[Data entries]
— start —
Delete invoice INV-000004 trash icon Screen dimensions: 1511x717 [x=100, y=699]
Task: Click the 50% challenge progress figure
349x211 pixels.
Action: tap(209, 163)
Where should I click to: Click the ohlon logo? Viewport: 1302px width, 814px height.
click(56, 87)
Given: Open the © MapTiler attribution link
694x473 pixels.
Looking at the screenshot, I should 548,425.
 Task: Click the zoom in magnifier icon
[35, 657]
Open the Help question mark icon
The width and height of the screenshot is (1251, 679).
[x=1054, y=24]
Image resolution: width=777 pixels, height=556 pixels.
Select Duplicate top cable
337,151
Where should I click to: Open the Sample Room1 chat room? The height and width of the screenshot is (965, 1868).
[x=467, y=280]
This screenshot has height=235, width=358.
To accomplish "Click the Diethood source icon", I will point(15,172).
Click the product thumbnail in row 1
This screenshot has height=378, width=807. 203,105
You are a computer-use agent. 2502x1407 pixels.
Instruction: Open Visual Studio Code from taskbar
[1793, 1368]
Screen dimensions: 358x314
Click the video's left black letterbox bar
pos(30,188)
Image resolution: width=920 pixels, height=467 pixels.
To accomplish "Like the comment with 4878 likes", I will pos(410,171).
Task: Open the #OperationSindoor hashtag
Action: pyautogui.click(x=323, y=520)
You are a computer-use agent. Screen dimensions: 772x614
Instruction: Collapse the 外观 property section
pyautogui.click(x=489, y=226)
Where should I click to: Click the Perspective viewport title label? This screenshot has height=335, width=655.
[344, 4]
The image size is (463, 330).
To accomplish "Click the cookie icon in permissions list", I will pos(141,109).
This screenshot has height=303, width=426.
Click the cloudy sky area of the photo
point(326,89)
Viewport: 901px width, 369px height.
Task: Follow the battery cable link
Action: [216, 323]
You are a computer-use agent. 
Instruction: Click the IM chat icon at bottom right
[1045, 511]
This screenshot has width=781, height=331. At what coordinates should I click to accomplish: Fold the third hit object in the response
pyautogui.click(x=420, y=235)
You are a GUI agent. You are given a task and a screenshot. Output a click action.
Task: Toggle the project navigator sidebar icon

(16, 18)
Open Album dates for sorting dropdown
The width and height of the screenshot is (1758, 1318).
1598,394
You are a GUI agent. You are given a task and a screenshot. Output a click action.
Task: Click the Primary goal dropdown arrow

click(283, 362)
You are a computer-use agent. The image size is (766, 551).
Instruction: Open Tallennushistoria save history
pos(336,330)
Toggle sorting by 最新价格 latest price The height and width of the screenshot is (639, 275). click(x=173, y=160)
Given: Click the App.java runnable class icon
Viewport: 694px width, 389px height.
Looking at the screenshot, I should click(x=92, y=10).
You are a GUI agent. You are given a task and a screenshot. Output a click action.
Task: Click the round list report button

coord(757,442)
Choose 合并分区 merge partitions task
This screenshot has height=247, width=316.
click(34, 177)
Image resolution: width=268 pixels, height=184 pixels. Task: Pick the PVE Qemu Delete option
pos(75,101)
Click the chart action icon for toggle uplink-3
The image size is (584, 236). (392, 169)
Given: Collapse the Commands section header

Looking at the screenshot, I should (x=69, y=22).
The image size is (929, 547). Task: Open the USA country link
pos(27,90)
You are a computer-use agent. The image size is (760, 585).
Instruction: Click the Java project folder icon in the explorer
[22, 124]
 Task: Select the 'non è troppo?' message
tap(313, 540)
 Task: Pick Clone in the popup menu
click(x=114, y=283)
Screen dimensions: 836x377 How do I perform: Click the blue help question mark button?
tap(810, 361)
— end —
## WHAT IS ASKED
Reproduce all of the rows above verbatim, line for line.

## SOLUTION
Delete invoice INV-000004 trash icon Screen dimensions: 1511x717 [x=100, y=699]
Task: Click the 50% challenge progress figure
349x211 pixels.
Action: tap(209, 163)
Where should I click to: Click the ohlon logo? Viewport: 1302px width, 814px height.
click(56, 87)
Given: Open the © MapTiler attribution link
694x473 pixels.
Looking at the screenshot, I should 548,425.
 Task: Click the zoom in magnifier icon
[35, 657]
Open the Help question mark icon
The width and height of the screenshot is (1251, 679).
[x=1054, y=24]
Image resolution: width=777 pixels, height=556 pixels.
Select Duplicate top cable
337,151
Where should I click to: Open the Sample Room1 chat room? The height and width of the screenshot is (965, 1868).
[x=467, y=280]
This screenshot has height=235, width=358.
To accomplish "Click the Diethood source icon", I will point(15,172).
Click the product thumbnail in row 1
This screenshot has height=378, width=807. 203,105
You are a computer-use agent. 2502x1407 pixels.
Instruction: Open Visual Studio Code from taskbar
[1793, 1368]
Screen dimensions: 358x314
Click the video's left black letterbox bar
pos(30,188)
Image resolution: width=920 pixels, height=467 pixels.
To accomplish "Like the comment with 4878 likes", I will pos(410,171).
Task: Open the #OperationSindoor hashtag
Action: pyautogui.click(x=323, y=520)
You are a computer-use agent. Screen dimensions: 772x614
Instruction: Collapse the 外观 property section
pyautogui.click(x=489, y=226)
Where should I click to: Click the Perspective viewport title label? This screenshot has height=335, width=655.
[344, 4]
The image size is (463, 330).
To accomplish "Click the cookie icon in permissions list", I will pos(141,109).
This screenshot has height=303, width=426.
Click the cloudy sky area of the photo
point(326,89)
Viewport: 901px width, 369px height.
Task: Follow the battery cable link
Action: [216, 323]
You are a computer-use agent. 
Instruction: Click the IM chat icon at bottom right
[1045, 511]
This screenshot has width=781, height=331. At what coordinates should I click to accomplish: Fold the third hit object in the response
pyautogui.click(x=420, y=235)
You are a GUI agent. You are given a task and a screenshot. Output a click action.
Task: Toggle the project navigator sidebar icon

(16, 18)
Open Album dates for sorting dropdown
The width and height of the screenshot is (1758, 1318).
1598,394
You are a GUI agent. You are given a task and a screenshot. Output a click action.
Task: Click the Primary goal dropdown arrow

click(283, 362)
You are a computer-use agent. The image size is (766, 551).
Instruction: Open Tallennushistoria save history
pos(336,330)
Toggle sorting by 最新价格 latest price The height and width of the screenshot is (639, 275). click(x=173, y=160)
Given: Click the App.java runnable class icon
Viewport: 694px width, 389px height.
Looking at the screenshot, I should click(x=92, y=10).
You are a GUI agent. You are given a task and a screenshot. Output a click action.
Task: Click the round list report button

coord(757,442)
Choose 合并分区 merge partitions task
This screenshot has height=247, width=316.
click(34, 177)
Image resolution: width=268 pixels, height=184 pixels. Task: Pick the PVE Qemu Delete option
pos(75,101)
Click the chart action icon for toggle uplink-3
The image size is (584, 236). (392, 169)
Given: Collapse the Commands section header

Looking at the screenshot, I should (x=69, y=22).
The image size is (929, 547). Task: Open the USA country link
pos(27,90)
You are a computer-use agent. The image size is (760, 585).
Instruction: Click the Java project folder icon in the explorer
[22, 124]
 Task: Select the 'non è troppo?' message
tap(313, 540)
 Task: Pick Clone in the popup menu
click(x=114, y=283)
Screen dimensions: 836x377 How do I perform: Click the blue help question mark button?
tap(810, 361)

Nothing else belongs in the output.